Curious, George: Good Colocation Host I've been tasked with finding a good colocation host to use as a backup to our web servers...

Of course, our current host recommends themselves as a backup :-) but I'm looking for someone thats 'economically and geographically independant'. We need to colocate two or three servers with modest bandwitch demands and 99.999 uptime - a day or two of downtime would knock us out of business. Cost is not the primary factor here, so I'm not looking the cheapest, but the easiest to deal with and most reliable :-) Second to this, what are the replication solutions for Linux boxes?

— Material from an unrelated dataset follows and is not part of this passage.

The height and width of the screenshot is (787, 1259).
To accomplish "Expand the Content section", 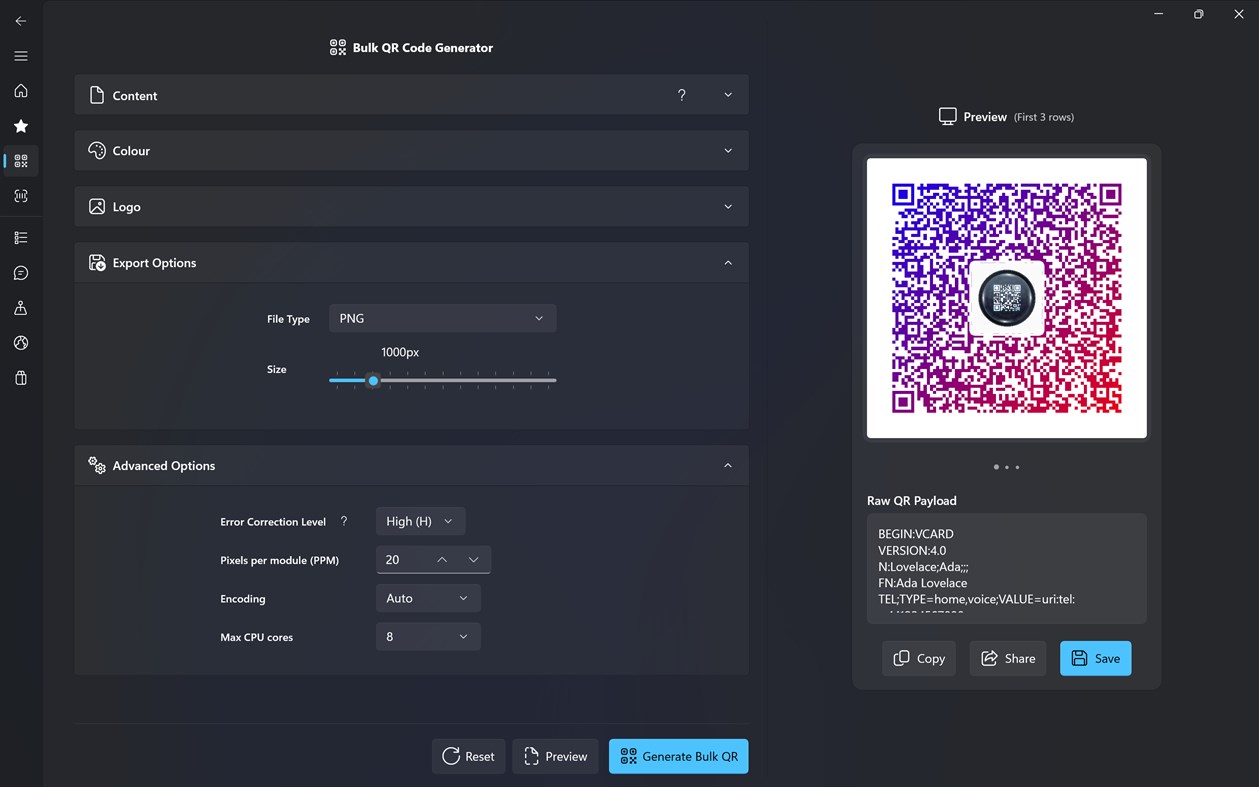I will click(x=728, y=94).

The boxes run the standad LAPP stack (PostgreSQL not MySQL) with a few other thingies on them - but nothing that isn't also on a million other servers... I dont need 'instant failover' or anything, just a hot spare, in a different environment that we can get ready in the time it takes DNS to switch... It's a new area for me - anyne have any direct experience?

  • er, im in the US by the way.
  • I'm not that involved with the IT decisions made around here, but for up-time, we've had fabulous luck with rackspace. Even when we switched servers, we've never had any downtime. Unfortunately, though, I think we might have a dedicated server, not colocation, so it might not be what you're looking for.

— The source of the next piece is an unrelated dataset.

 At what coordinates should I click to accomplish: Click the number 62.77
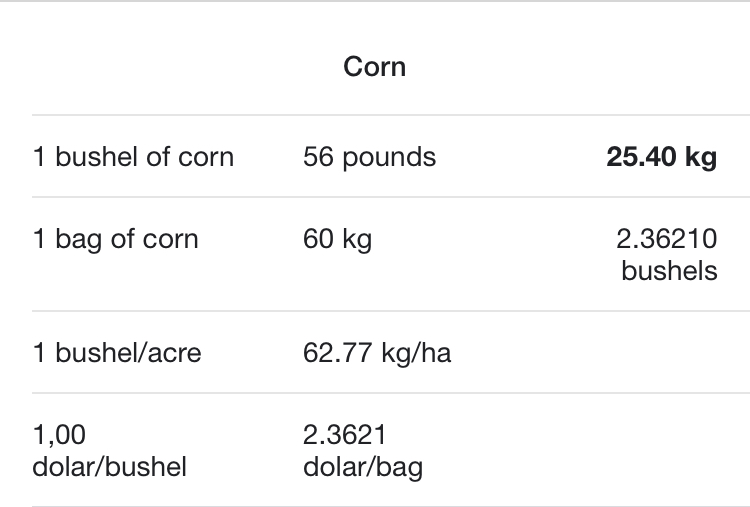337,353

  • oh goot lord, must have the ADD and the dyslexia looked at... My brain wacky parsed that as COLONATION and thought is was some wacky way kids today were um, cleansing themselves, and wondered for even a brief moment how the BEST web server could solve the problem. Oy.
  • Hey - I'll take colonation if I can't get a good colocation :-)
  • ok, just asked a friend who knows about this stuff, and here's his advice (reformatted, but otherwise untouched): "Well, as for colocation, Data Foundry is an excellent provider. Definitely not the cheapest, but for colo's in Austin, you prolly can't beat the quality and professionalism. I would strongly suggest you tour Data Foundry, as well as 2 other places before you make any decisions, though. Ask questions like backup UPS/generators, size and number of uplinks, security, building structural strength, staffed 24x7 ( that's extremely important ), free simple hands ( reboots, power checks, things like that that are simple for a NOC tech to do, and tell you the results ). I'm sure there are more questions, but take the tours and see what you like. As for replication services, linux has various things you can do here. I'm not sure what kind of replication you're looking for, though.. Database replication can be handled by the databases themselves-ie MySQL has built in replication facilities that works pretty well. If you're talking entire system replication, then it gets much more complicated. Simple "replication" can be done using a RAID mirroring setup, that way if you lose the computer, or one of the drives, you just yank the good drive and drop it into another server and you're 99% done."